This piece of code finds the nearest offered 'ITaskQueue' and adds the 
instance to it, as soon as the component knows all its parent components 
(up to the configuration root).

You could create a similar binding that causes a listener to subscribe to 
some needed event distributor, as soon as it's activated.

>6) I'm still working on getting ZConfig to do what I want it to do... is 
>a more basic way to tell PEAK which components to load and run?

Absolutely.  Write Python code, and use bindings that specify what 
components to load for what attributes.  Python is in fact the easiest and 
most natural way to do this.  You only need to go the ZConfig route when 
you need end users to do configuration.  For developers, Python classes 
coupled with perhaps a strategic '.ini' file is the way to go.  Note that 
.ini files let you define configuration values in terms of Python code 
snippets, too, so really it's all code here.  ZConfig is a less-expressive 
format intended to be easier for end users.  It's important to have 
accessible end-user configuration, but you rarely need to *start* with that.

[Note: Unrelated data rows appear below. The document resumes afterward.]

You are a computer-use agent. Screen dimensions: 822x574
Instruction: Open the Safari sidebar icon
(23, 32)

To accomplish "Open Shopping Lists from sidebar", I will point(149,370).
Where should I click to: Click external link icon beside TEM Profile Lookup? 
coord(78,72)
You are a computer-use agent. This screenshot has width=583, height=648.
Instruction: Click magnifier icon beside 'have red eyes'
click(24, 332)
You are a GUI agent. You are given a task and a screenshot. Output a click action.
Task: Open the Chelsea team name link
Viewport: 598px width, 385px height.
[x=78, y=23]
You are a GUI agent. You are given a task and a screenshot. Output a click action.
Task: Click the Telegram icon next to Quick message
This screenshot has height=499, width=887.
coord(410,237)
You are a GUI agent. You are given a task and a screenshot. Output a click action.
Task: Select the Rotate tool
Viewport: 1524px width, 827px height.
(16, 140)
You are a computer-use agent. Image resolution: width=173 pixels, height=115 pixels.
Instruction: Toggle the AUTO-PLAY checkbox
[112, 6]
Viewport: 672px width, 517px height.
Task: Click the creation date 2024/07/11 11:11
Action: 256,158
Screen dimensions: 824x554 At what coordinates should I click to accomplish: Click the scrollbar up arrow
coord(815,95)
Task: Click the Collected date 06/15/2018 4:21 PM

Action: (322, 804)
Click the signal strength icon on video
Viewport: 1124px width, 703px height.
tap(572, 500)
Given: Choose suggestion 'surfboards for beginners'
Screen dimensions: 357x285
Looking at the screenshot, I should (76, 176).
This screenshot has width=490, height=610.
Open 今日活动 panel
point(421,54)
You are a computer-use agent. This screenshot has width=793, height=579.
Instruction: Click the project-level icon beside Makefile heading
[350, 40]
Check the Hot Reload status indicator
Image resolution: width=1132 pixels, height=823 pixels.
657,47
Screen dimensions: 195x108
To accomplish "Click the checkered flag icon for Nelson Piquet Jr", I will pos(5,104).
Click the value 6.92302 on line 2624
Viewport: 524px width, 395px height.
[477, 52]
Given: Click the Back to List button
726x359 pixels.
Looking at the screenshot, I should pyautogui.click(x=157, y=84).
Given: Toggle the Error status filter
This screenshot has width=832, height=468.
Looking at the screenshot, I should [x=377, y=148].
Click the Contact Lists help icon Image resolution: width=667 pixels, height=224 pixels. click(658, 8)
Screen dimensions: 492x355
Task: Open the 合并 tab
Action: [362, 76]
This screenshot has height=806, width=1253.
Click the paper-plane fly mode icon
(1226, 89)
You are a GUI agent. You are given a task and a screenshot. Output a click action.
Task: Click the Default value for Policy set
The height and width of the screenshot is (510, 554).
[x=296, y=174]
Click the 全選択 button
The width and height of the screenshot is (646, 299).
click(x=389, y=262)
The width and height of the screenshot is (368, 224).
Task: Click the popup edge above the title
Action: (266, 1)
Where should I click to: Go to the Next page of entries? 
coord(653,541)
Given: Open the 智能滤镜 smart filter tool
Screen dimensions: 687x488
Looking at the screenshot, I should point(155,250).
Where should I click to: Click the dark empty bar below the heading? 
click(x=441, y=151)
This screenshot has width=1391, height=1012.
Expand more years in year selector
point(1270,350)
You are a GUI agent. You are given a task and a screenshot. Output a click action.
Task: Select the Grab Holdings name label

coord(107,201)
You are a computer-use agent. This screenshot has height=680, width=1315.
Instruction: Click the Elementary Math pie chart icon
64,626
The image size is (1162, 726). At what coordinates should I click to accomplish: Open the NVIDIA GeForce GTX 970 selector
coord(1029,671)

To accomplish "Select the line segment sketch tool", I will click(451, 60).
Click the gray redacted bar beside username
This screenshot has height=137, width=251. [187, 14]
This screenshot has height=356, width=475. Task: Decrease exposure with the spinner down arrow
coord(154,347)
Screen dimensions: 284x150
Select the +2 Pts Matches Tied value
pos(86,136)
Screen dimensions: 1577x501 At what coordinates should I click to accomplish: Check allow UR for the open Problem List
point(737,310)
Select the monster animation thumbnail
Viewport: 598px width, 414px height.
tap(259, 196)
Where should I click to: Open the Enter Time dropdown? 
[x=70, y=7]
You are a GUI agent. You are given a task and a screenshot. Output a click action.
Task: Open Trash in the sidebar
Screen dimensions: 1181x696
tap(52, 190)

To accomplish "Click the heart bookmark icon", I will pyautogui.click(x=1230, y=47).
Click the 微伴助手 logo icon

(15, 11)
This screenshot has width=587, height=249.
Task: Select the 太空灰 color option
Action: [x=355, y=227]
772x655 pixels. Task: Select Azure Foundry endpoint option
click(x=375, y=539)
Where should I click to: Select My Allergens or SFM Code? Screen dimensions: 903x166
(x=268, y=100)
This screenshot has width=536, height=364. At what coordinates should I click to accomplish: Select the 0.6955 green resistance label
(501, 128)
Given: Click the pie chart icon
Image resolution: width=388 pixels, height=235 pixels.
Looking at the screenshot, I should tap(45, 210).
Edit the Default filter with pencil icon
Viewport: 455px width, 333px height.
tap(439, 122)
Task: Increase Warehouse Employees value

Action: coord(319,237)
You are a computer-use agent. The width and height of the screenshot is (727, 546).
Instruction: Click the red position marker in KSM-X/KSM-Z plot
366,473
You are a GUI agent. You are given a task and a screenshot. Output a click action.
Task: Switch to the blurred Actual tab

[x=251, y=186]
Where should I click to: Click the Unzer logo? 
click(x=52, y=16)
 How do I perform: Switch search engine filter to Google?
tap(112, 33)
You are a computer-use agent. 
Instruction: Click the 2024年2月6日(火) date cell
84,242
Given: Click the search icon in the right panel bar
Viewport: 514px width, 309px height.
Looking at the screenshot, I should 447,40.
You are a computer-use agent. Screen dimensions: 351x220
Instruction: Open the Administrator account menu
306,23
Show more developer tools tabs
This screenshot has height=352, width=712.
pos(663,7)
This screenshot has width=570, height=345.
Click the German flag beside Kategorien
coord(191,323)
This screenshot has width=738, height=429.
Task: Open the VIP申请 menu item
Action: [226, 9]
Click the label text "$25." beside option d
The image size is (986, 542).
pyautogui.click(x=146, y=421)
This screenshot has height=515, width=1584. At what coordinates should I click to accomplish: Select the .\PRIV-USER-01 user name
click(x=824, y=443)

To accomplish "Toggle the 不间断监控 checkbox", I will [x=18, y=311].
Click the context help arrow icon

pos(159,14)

>I'm going to make my first attempt today of applying PEAK to what I've 
>done so far and see how far I can get with it, after which I will almost
>certainly come up with a few more questions.  :)  Thanks for the great work,
>and if I can help at any point with documentation and such (after I know a
>bit more about what I'm doing, of course), I'd be quite happy to contribute
>to the project.

How-tos and examples would be especially welcome.  I'm much better at 
writing "what to", "when to", and "why (not) to" docs.  :)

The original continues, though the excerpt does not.